* **INSTRUCTIONS TO FOLLOW**: Set down, unchanged, the records from the line containing "895x451 pixels. At" through the line containing "point(249,135)", both included, and nothing else.

* **MATERIAL FOR THIS EXERCISE**:

################

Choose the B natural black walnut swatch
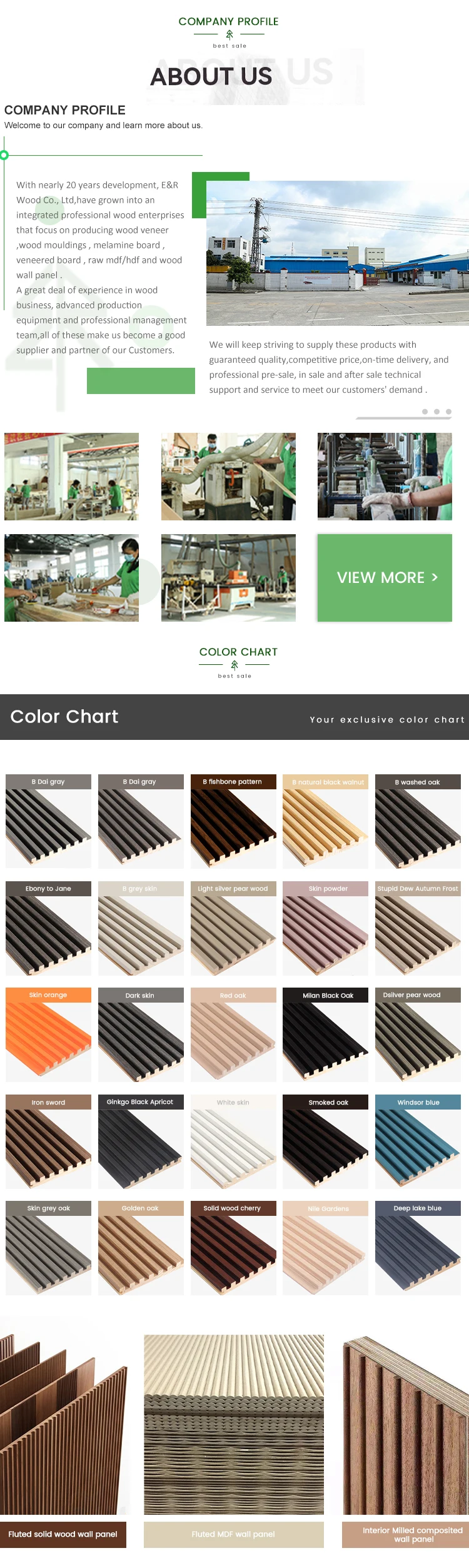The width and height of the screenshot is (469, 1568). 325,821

################

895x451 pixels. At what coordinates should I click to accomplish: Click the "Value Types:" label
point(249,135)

################

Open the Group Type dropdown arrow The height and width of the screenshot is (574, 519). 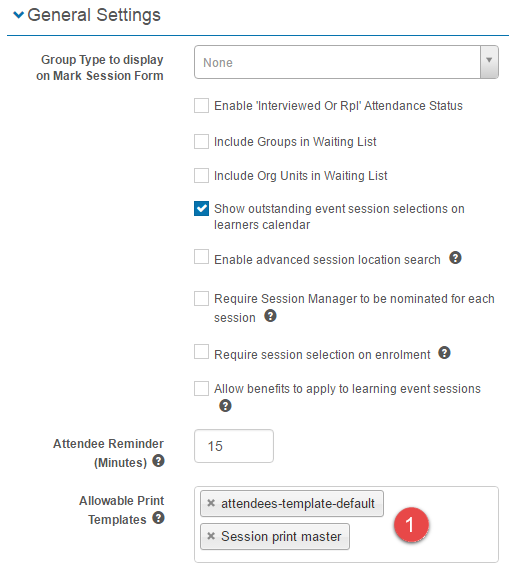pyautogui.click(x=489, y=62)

################

* **TASK RESPONSE**:
895x451 pixels. At what coordinates should I click to accomplish: Click the "Value Types:" label
point(249,135)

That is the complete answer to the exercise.